Reform Party split as eight state party leaders
disaffiliate
By STEVEN K. PAULSON Associated Press
Writer April 15, 2002
DENVER- The Reform Party, which deadlocked
over a candidate two years ago in a dispute over the legacy of
presidential candidate Ross Perot, suffered another blow Monday when
party leaders in eight states, including Tennessee, dropped out and
announced plans to form their own party.
National party treasurer Dan Charles said members were angry over
the decision by national chairman Gerry Moan to suspend the business
of the national committee last month in a dispute over
leadership.
About 30 national committee members resigned from the Reform
Party National Committee, along with six of the 11 members of the
Reform Party National Executive Committee, said Charles, a Boulder
resident.
"My state chose to take this step to protect itself and its
candidates from a dictatorial national chairman who seems bent on
destroying the Reform Party," said Charles, who was the Colorado
party's state chair.
Reform Party officials welcomed the split.
"The people who are leaving caused the infighting. We're shedding
the shackles of the poor planning and the misappropriation of funds
in the last election. We're now going to get back to our agenda and
the broad-based appeal this party once had," national party
spokeswoman Cherilyn Bacon of Irvine, Calif., said.
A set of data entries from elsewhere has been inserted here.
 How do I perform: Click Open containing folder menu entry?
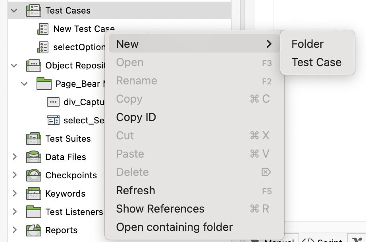point(174,227)
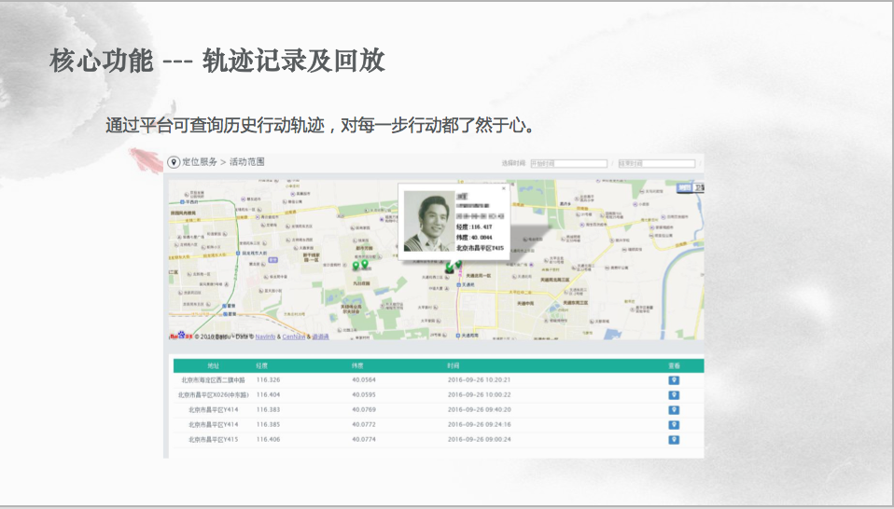Click view icon for 10:20:21 record

(x=674, y=380)
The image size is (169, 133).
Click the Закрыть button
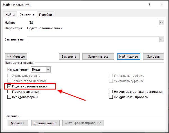tap(154, 57)
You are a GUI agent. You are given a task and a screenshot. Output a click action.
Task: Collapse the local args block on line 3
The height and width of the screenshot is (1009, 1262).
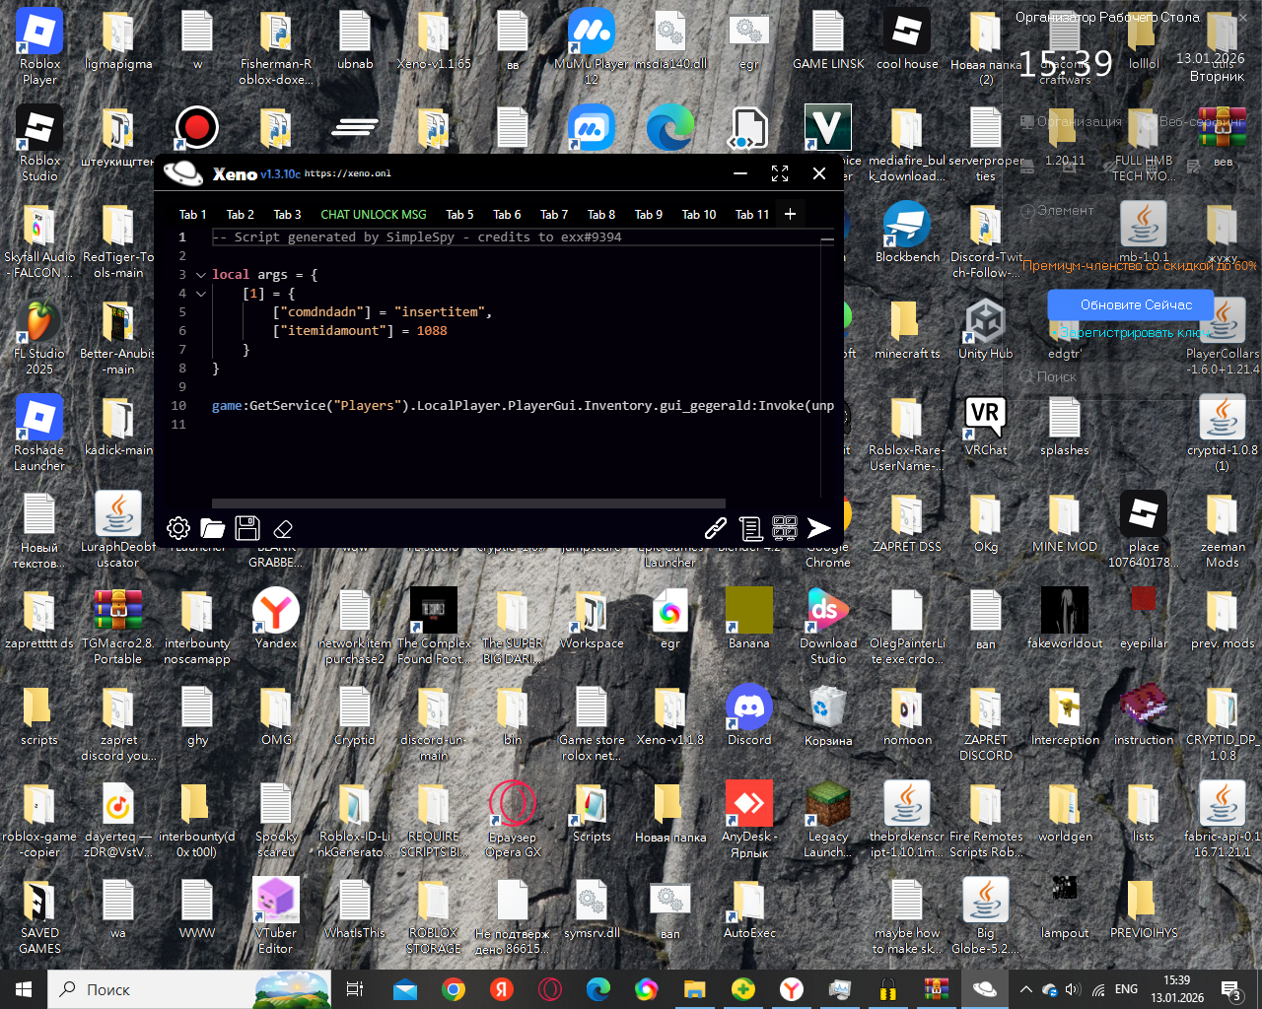(201, 275)
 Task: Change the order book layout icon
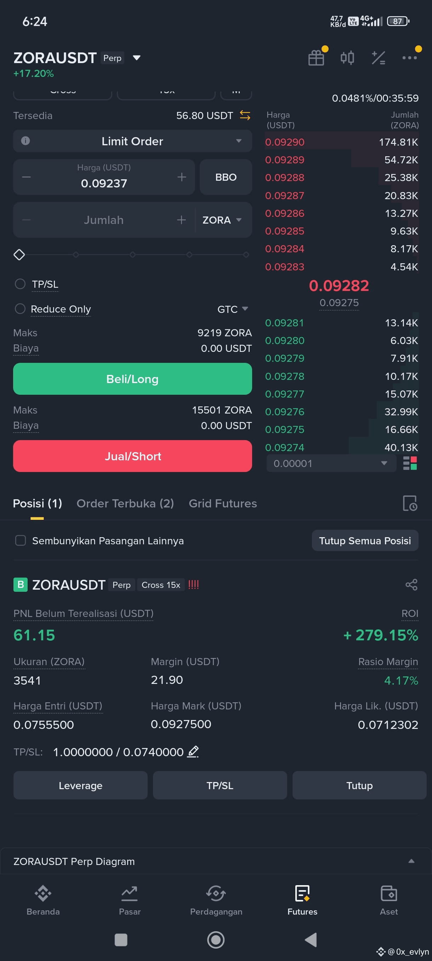410,463
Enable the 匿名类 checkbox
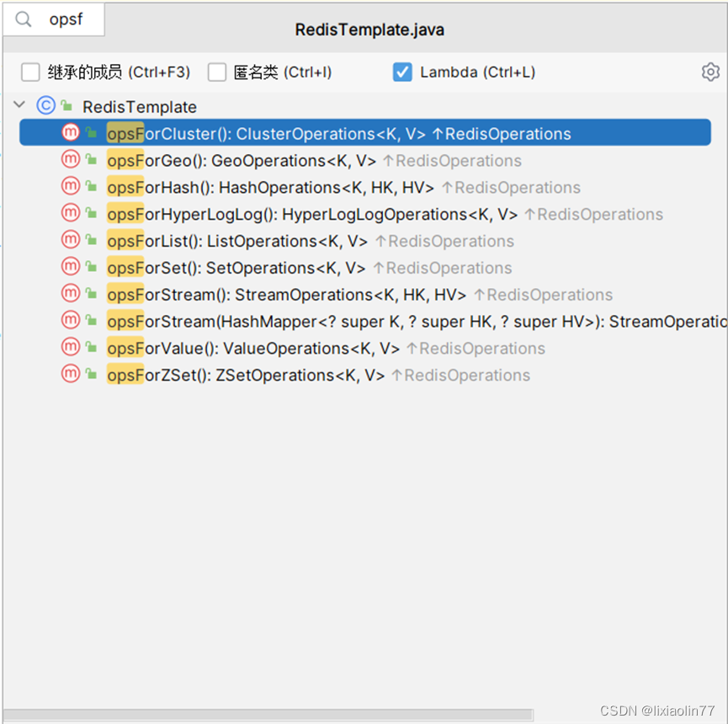 click(217, 72)
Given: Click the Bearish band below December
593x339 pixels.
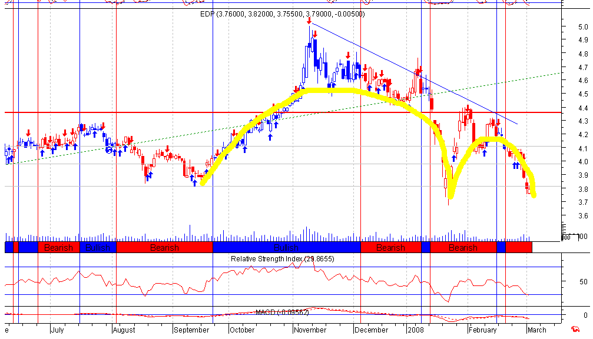Looking at the screenshot, I should pos(390,248).
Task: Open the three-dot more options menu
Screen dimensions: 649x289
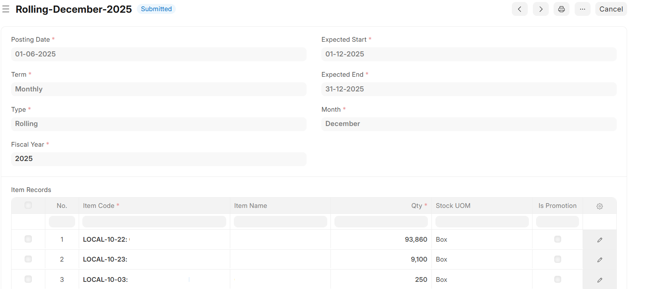Action: pyautogui.click(x=582, y=9)
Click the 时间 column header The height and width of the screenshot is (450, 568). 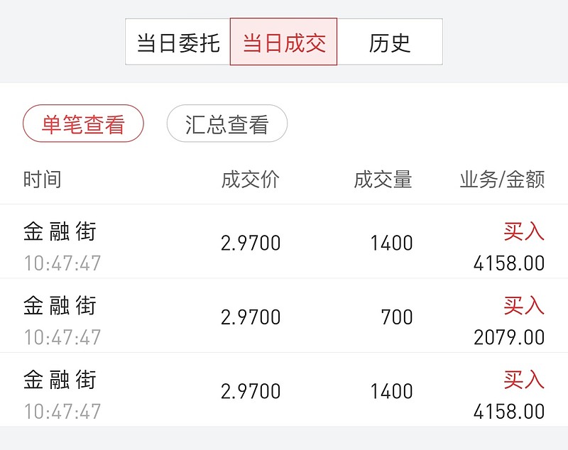(43, 180)
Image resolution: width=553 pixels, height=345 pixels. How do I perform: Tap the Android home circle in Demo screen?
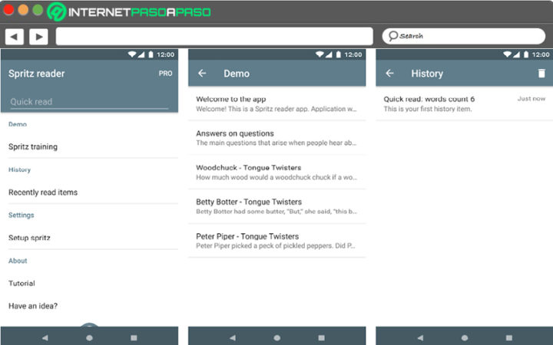[277, 337]
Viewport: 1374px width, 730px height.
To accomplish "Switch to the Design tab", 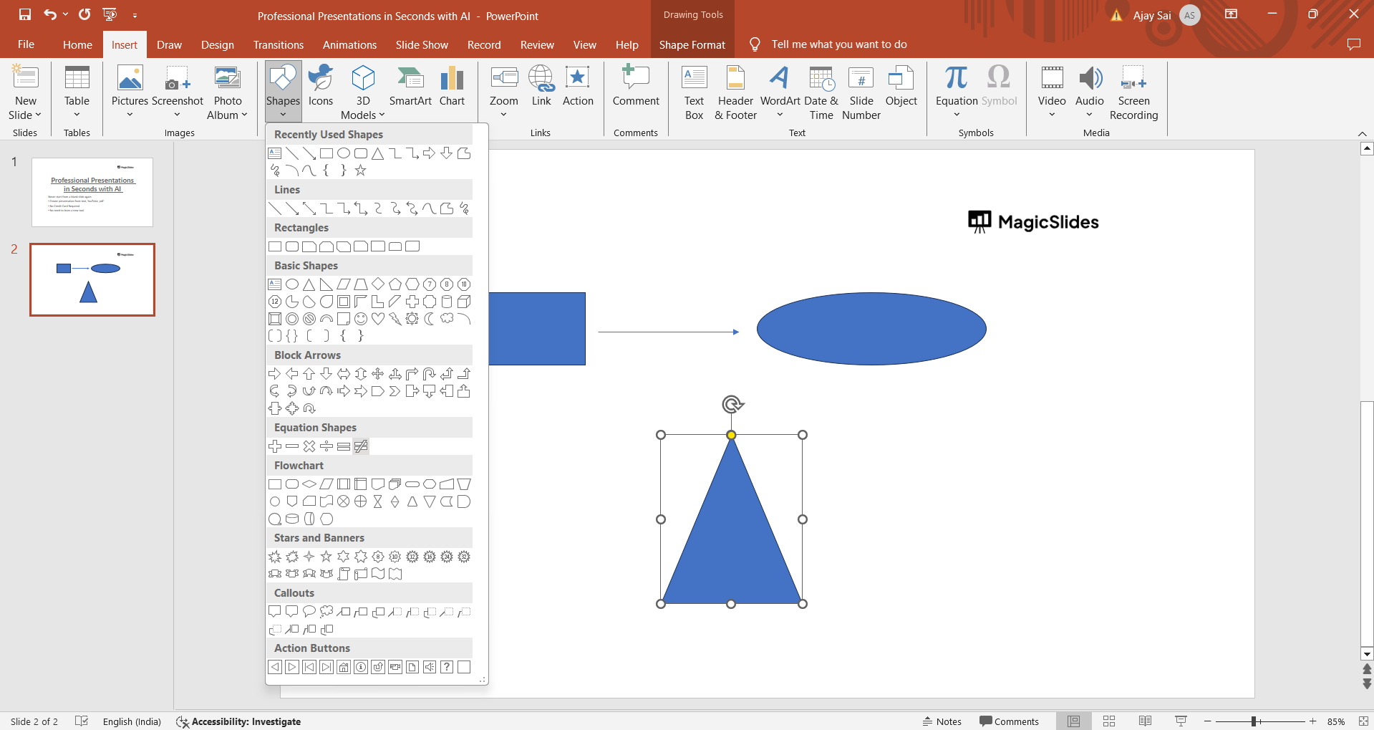I will pos(217,44).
Charles transferred financial duties to Moan, moving the
financial national headquarters of the party from Boulder, Colo., to
Tucson, Ariz.
Disaffiliating while keeping their state parties intact were
party leaders in Tennessee, Georgia, Mississippi, Arkansas,
Illinois, Colorado, New Hampshire and Iowa, Charles said.
Tennessee Reform Party chairman John Fey said he had hoped the
party "would've been reformed" at its national convention last July
in Nashville. But Fey said "the infighting and bickering were just
too much to overcome."
Fey described this year's convention as "pretty peaceful"
compared to its 2000 convention, which was also held in Nashville.
That meeting included shouting matches and fistfights over control
of the party.
The Reform Party of Texas dissolved itself and will reorganize
under a new name.
The party lists about 350,000 members nationwide. Bacon said the
party lost hundreds of members because of the split.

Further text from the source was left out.